If we assume that each of the variables in \mathbf{X} has been centered to have mean zero (that is, the column means of \mathbf{X} are zero), then \mathbf{X} = \mathbf{Z} \mathbf{\Phi}^\mathsf{T} where \mathbf{Z} = \mathbf{UD} and \mathbf{\Phi}=\mathbf{V}.
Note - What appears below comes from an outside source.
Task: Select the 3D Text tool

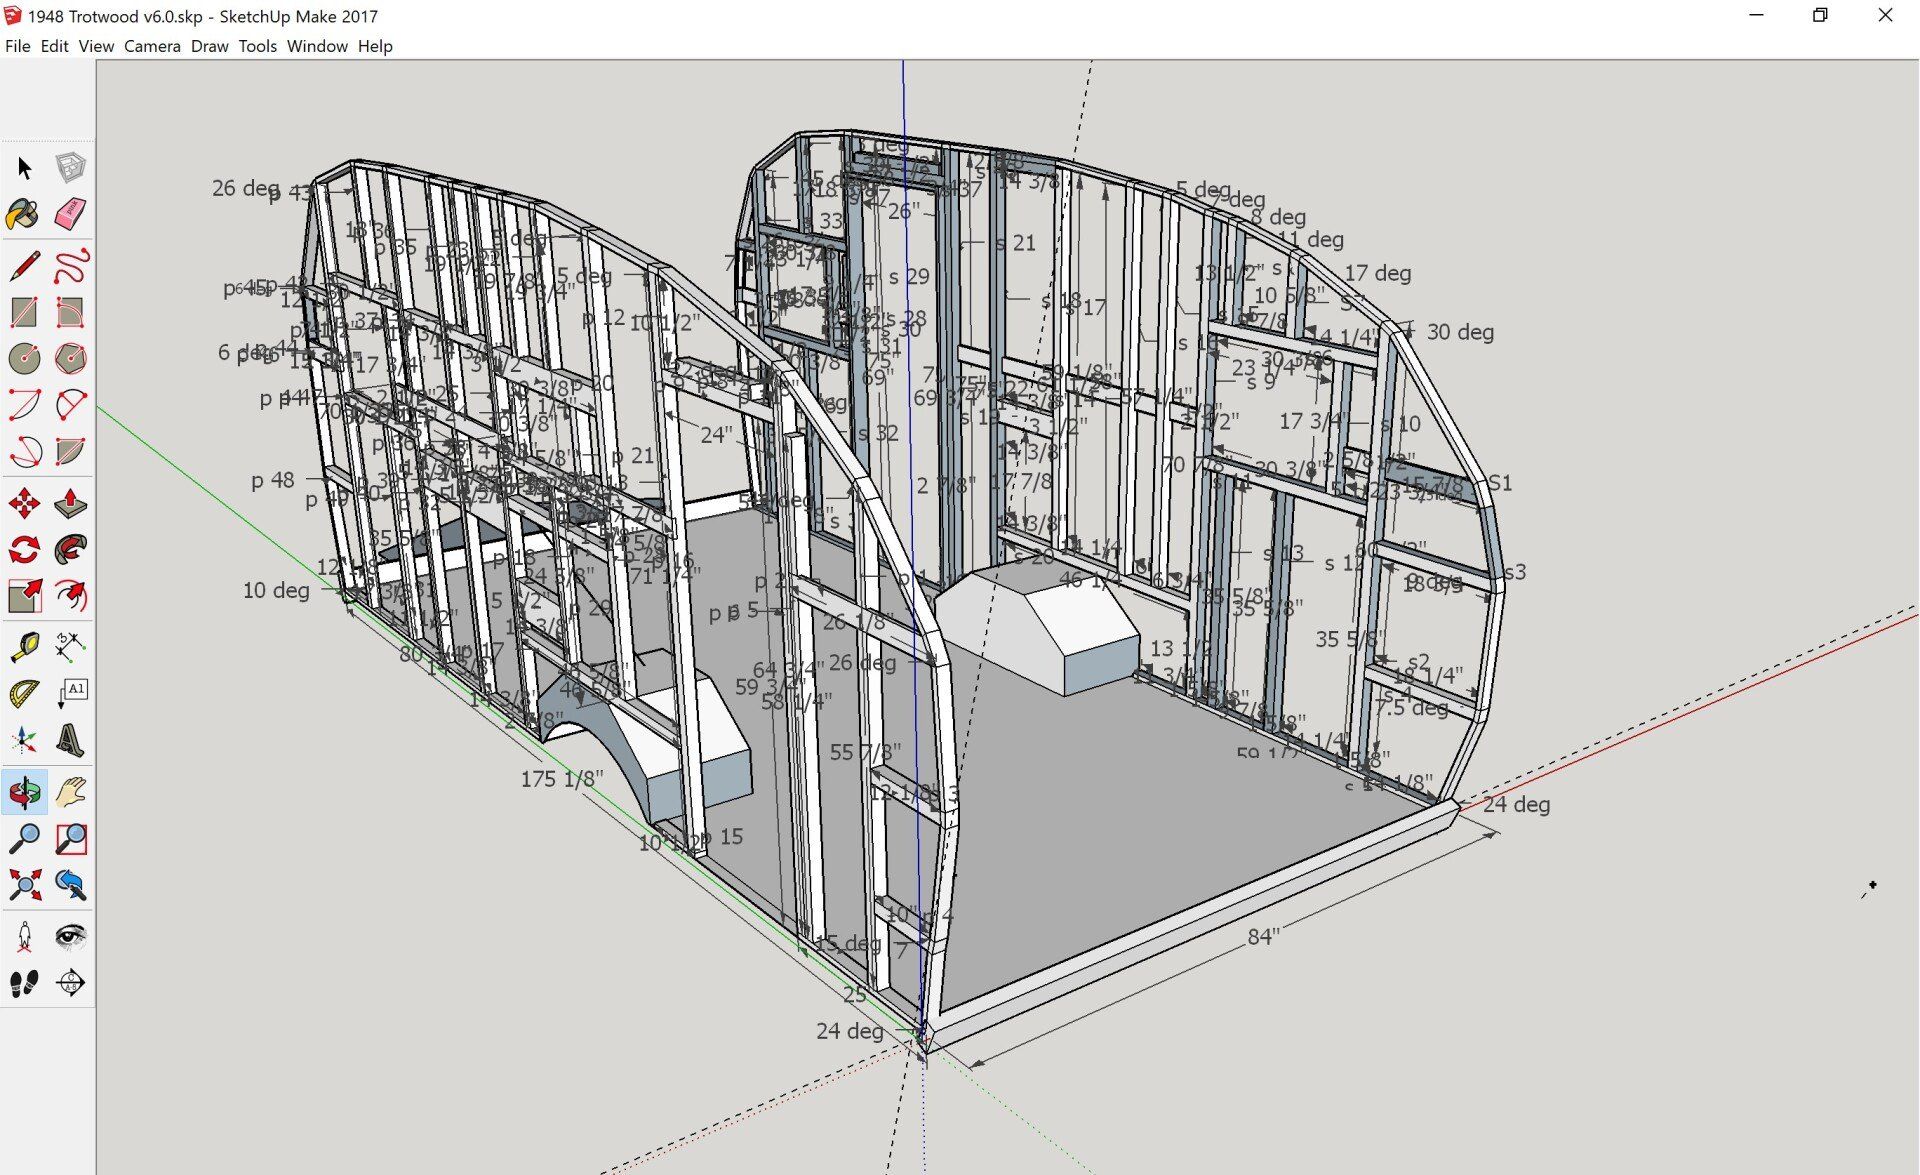Action: 70,741
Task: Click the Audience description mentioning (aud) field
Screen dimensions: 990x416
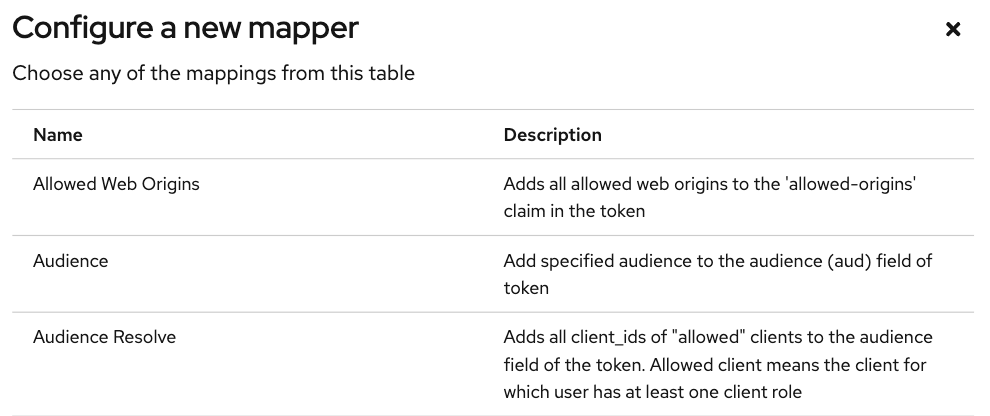Action: 718,275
SVD Rank-Reduction Theorem

The Eckart–Young theorem (1936) addresses the problem of approximating a matrix by one of lower rank.
Let \mathbf{X} be an n \times p rectangular matrix (centered). The best M-dimensional approximation \hat{\mathbf{X}} to \mathbf{X} in the least-squares sense, is obtained by solving: \min_{\mathrm{rank} (\hat{\mathbf{X}})=M }\Big\{ \sum_{i=1}^{n}\sum_{j=1}^{p}(x_{ij} - \hat x_{ij} )^2 \Big\}
The solution is \hat{x}_{ij} = \sum_{m=1}^{M} z_{im} \phi_{jm} or, in matrix form, \hat{\mathbf{X}} = \mathbf{U}_M \mathbf{D}_M \mathbf{V}^\mathsf{T}_M = \mathbf{Z}_M \mathbf{\Phi}_M^\mathsf{T}

Best 1-rank approximation

If you think about it, the SVD is of great utility because it tells us that the best 1-rank approximation, in the least squares sense, of any matrix \mathbf{X} is \hat{x}_{ij} = z_{i1} \phi_{j1}

This implies that, from a conceptual standpoint, we can approximate the n \times p numbers in \mathbf{X} with just n + p values: n numbers in \mathbf{z}_1 and p numbers in \phi_1.

Example

Example: best M-rank approximation

Obtain the best rank-M approximation of the column centered matrix \mathbf{X}^c \hat{\mathbf{X}}_M = \mathbf{Z}_M \mathbf{\Phi}_M then construct the compressed image \hat{\mathbf{X}}_M + \mathbf{1}_n \bar{x} ensuring that all elements lie in the interval [0,1], where \mathbf{1}_n is an n\times 1 vector of ones, and \bar{x} is the 1\times p vector of the column means of the original (not column centered) matrix \mathbf{X}.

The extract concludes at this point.